The court not only refused a requested charge to the effect that appellant would not be liable if appellee had directed the loading of the horses and the number to be put in a car and if the cars had been overloaded and the horses injured in consequences thereof, but gave the following charge: "You are instructed that the defendant can not defend herein by reason of the contract plead by it, to the effect that plaintiff *640 undertook to load said stock, for under the law of Texas such a contract is invalid, and it is the duty of the railroad to properly load live stock, and such duty can not be shifted by contract to the plaintiff."

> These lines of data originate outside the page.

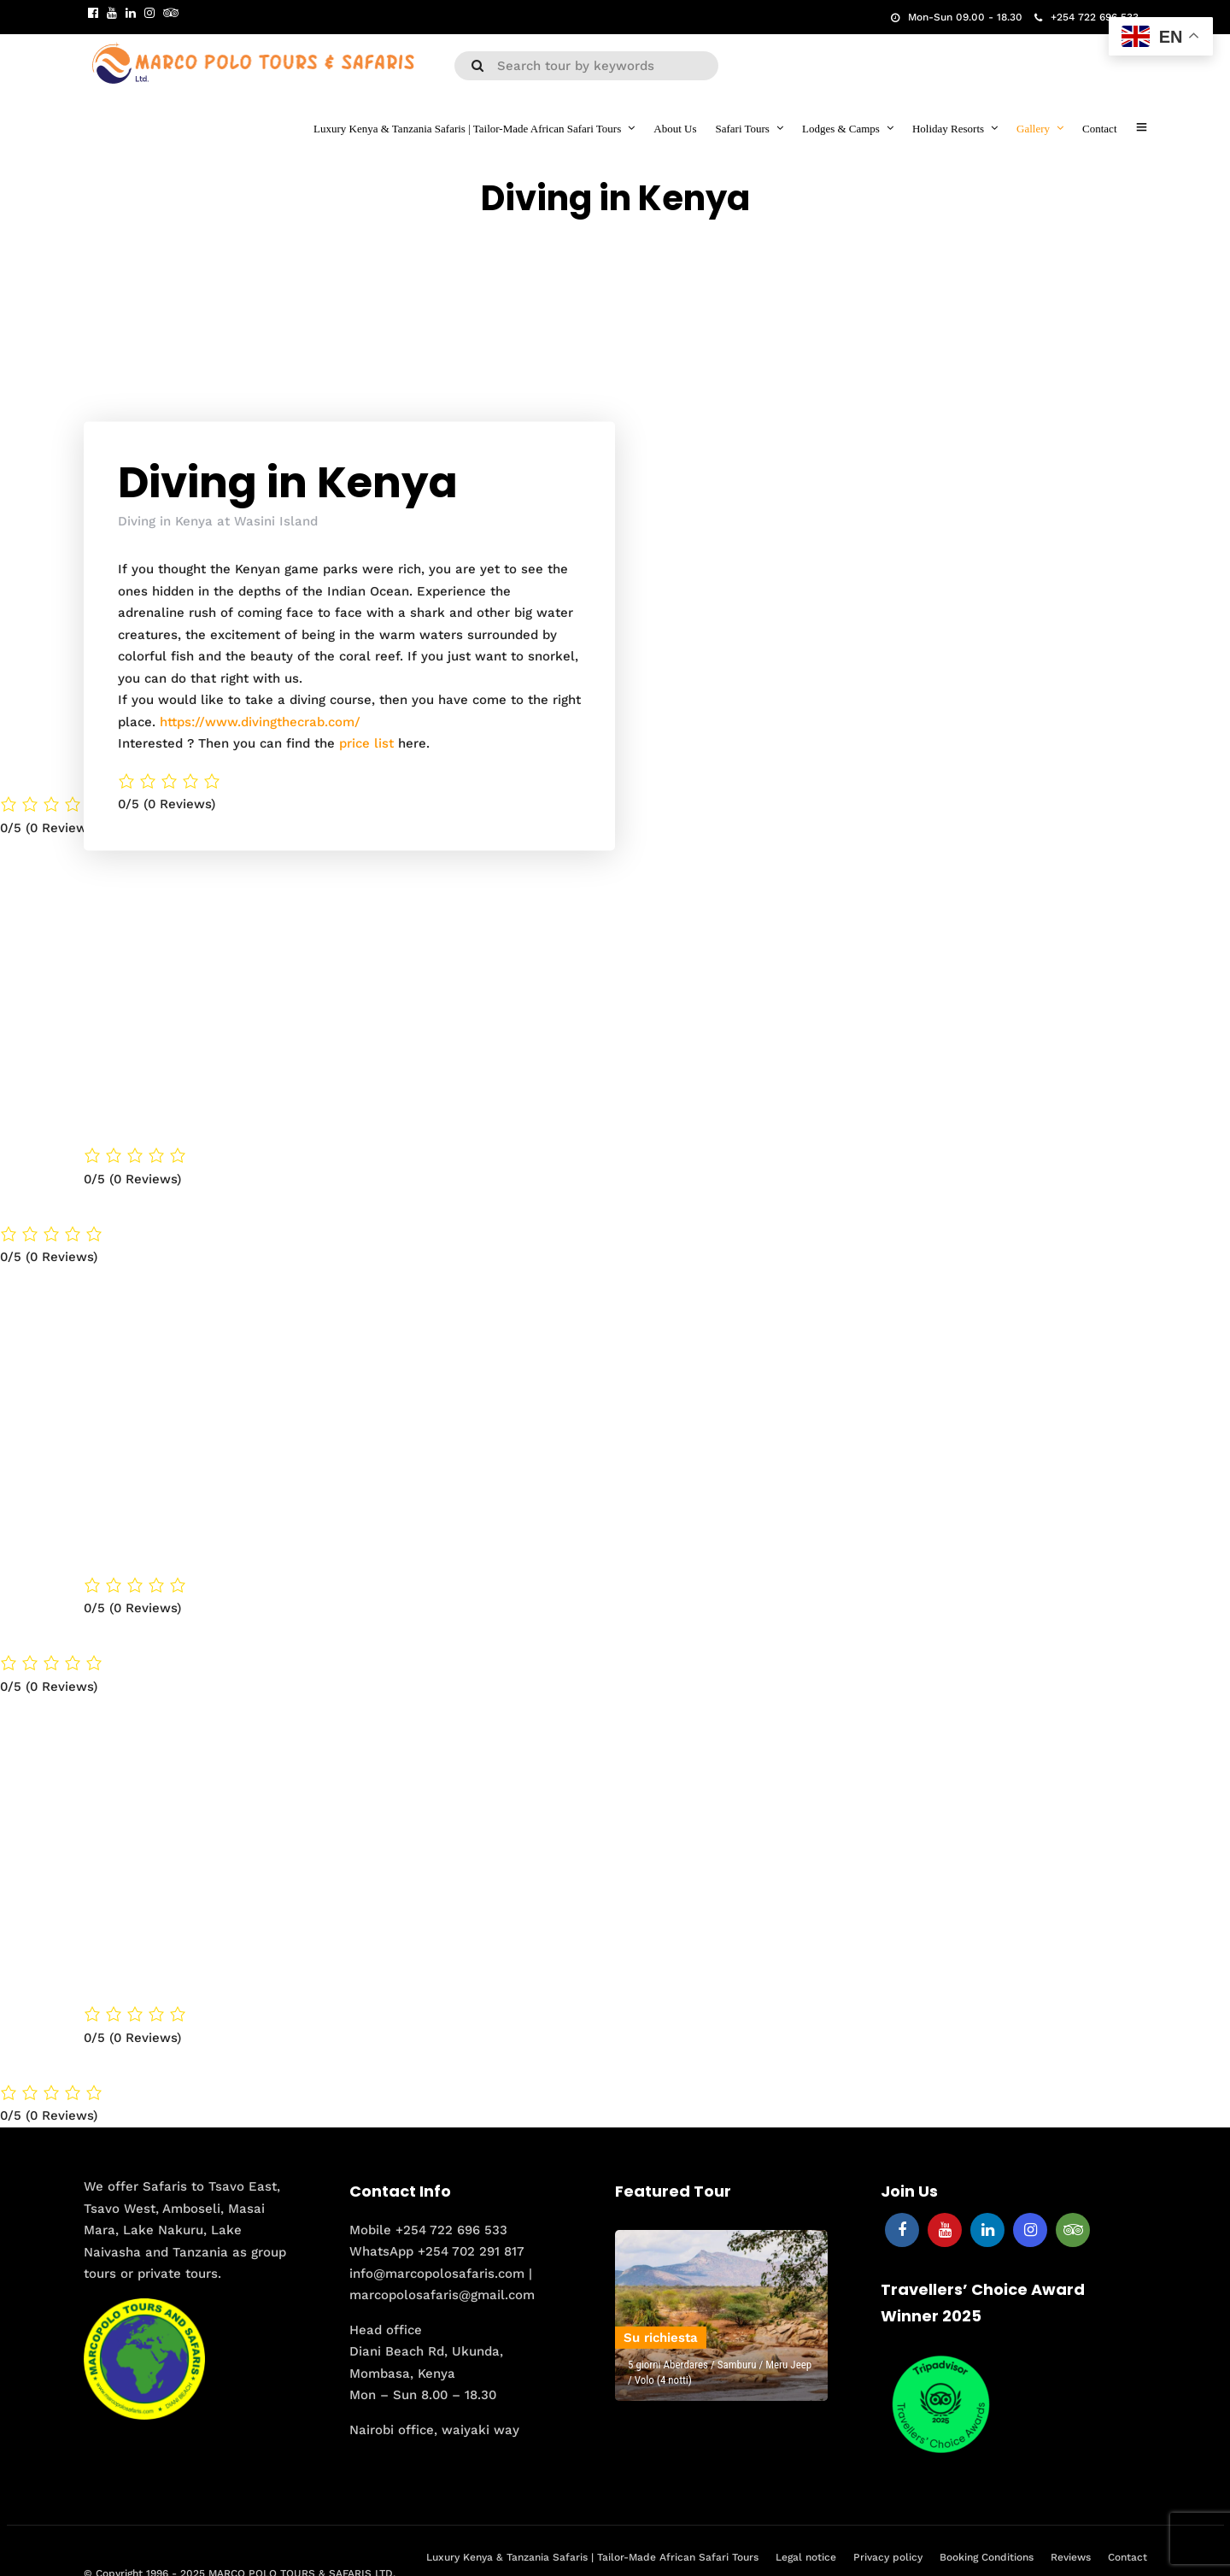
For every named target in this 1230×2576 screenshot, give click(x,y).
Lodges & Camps (841, 128)
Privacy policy (887, 2556)
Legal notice (806, 2556)
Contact (1099, 128)
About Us (674, 128)
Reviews (1071, 2556)
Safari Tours (742, 128)
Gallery (1033, 128)
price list (366, 742)
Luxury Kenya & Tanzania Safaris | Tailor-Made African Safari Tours (467, 128)
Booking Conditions (987, 2556)
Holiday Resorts (948, 128)
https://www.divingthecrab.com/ (260, 721)
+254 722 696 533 (1086, 17)
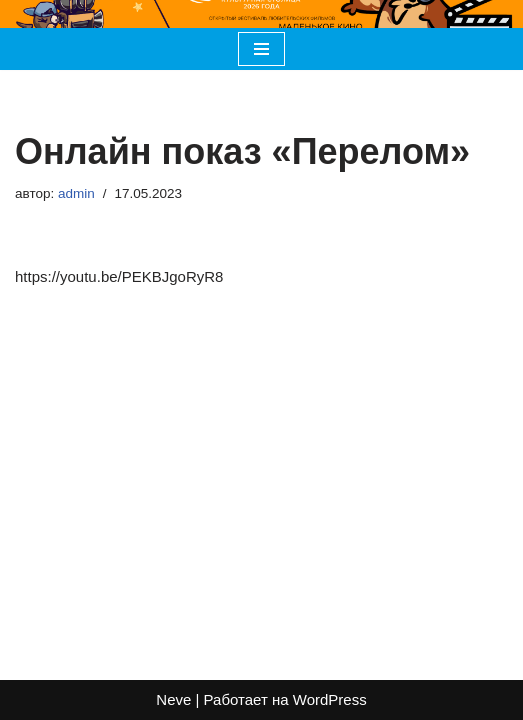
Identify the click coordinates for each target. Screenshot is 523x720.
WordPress (330, 699)
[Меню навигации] (261, 49)
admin (76, 193)
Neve (173, 699)
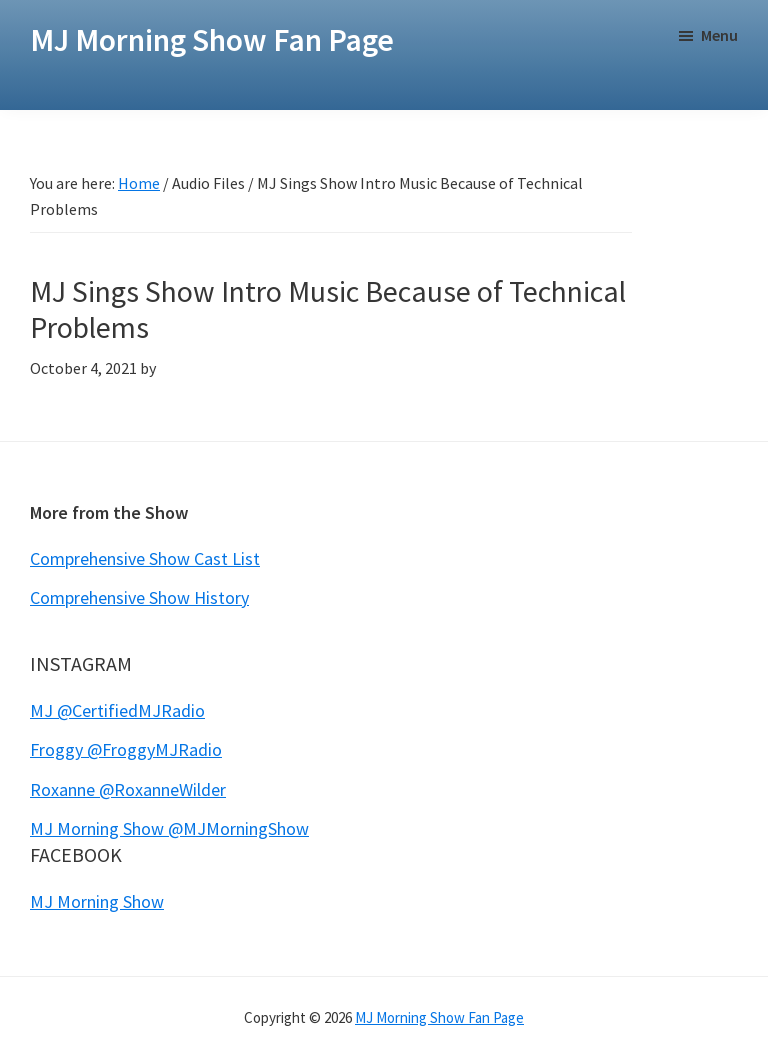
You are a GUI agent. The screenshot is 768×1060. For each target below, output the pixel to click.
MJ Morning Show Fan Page (212, 40)
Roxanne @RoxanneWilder (128, 789)
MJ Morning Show (97, 901)
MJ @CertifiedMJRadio (117, 710)
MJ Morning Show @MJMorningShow (169, 828)
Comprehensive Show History (139, 597)
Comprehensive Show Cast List (145, 558)
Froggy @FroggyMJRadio (126, 749)
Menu (719, 35)
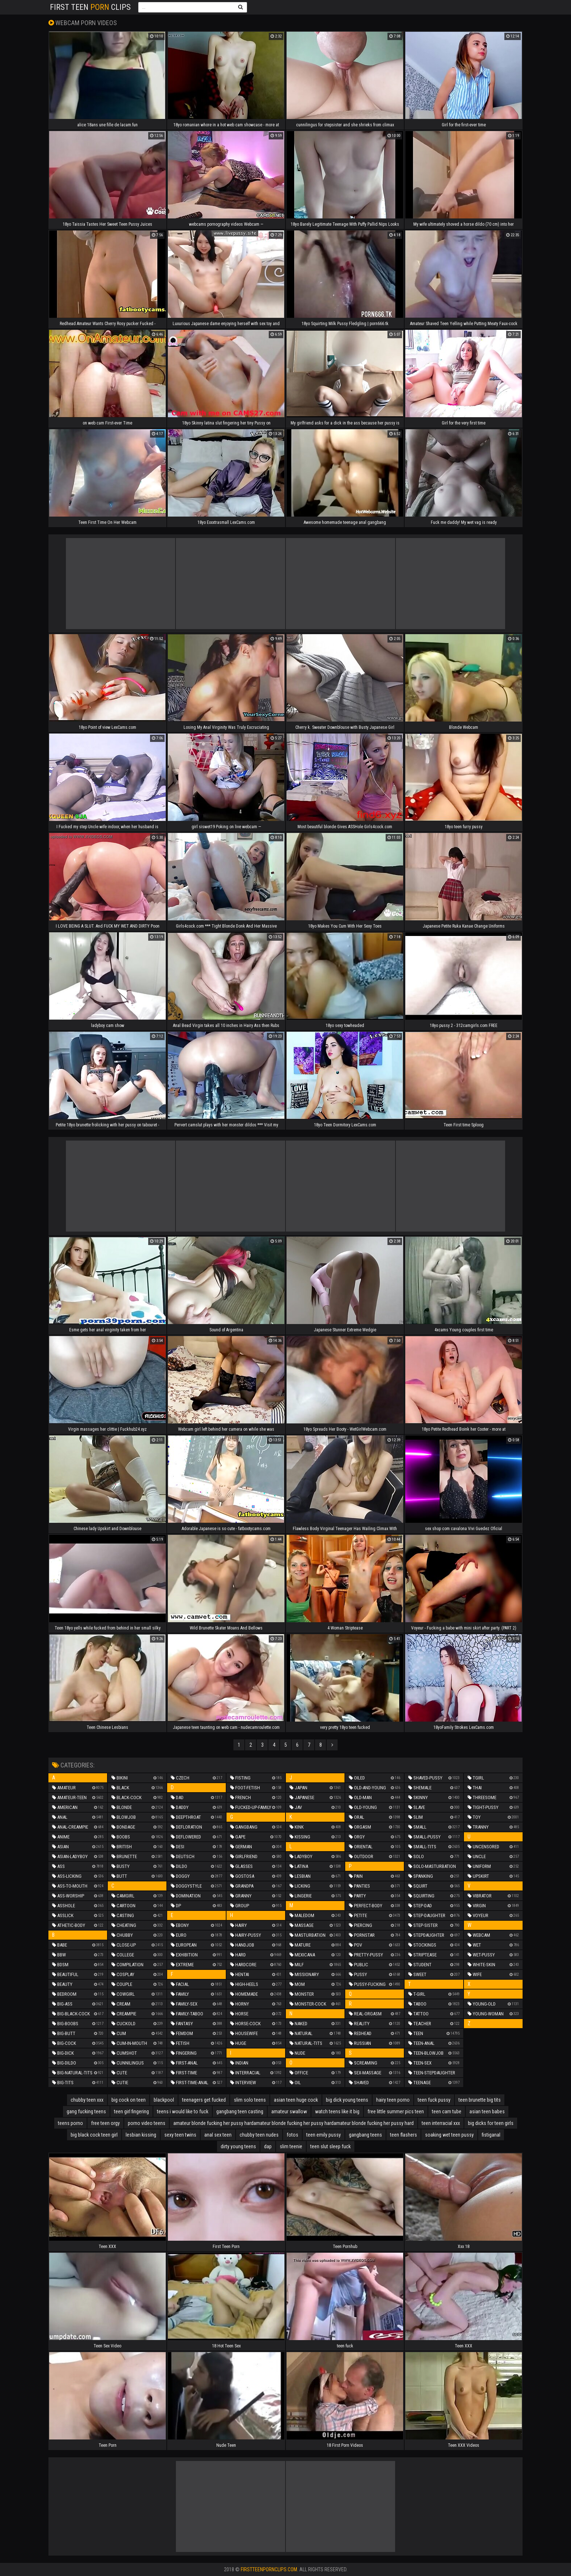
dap (268, 2146)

Conceding it to have been the duty of appellant to load the horses and that it could not have imposed this duty on appellee nor stipulated against its liability for overloading them, we yet can not accept the view, seemingly entertained by the trial court, that appellee could not, by contract or otherwise, have assumed this duty. In prohibiting a common carrier from restricting or limiting its liability the Legislature could hardly have intended to deprive the owner of live stock tendered for transportation of the valuable privilege of determining how many he would put in a car. At all events, where it is his fault, in whole or in part, that too many are crowded into one car, he would not be entitled to recover for injuries so produced, contract or no contract. See Texas C. Ry. Co. v. O'Laughlin, 72 S.W. Rep., 610. It is insisted, however, that the plea above quoted did not allege that appellee undertook to load, and overloaded the horses, but this construction seems to us too narrow. It undoubtedly charges that by contract at least appellee "specially undertook * * * to see that they were properly loaded," and further charges that they were overloaded. Appellee did not except to the plea and made no attack on the written contract so pleaded, as for instance that it had been executed under circumstances of duress or without consideration. Indeed, he did not reply to it at all.

It is further contended that the evidence showed that appellant alone was to blame for overloading the cars, but we think it was not such as to warrant the court in taking that issue from the jury.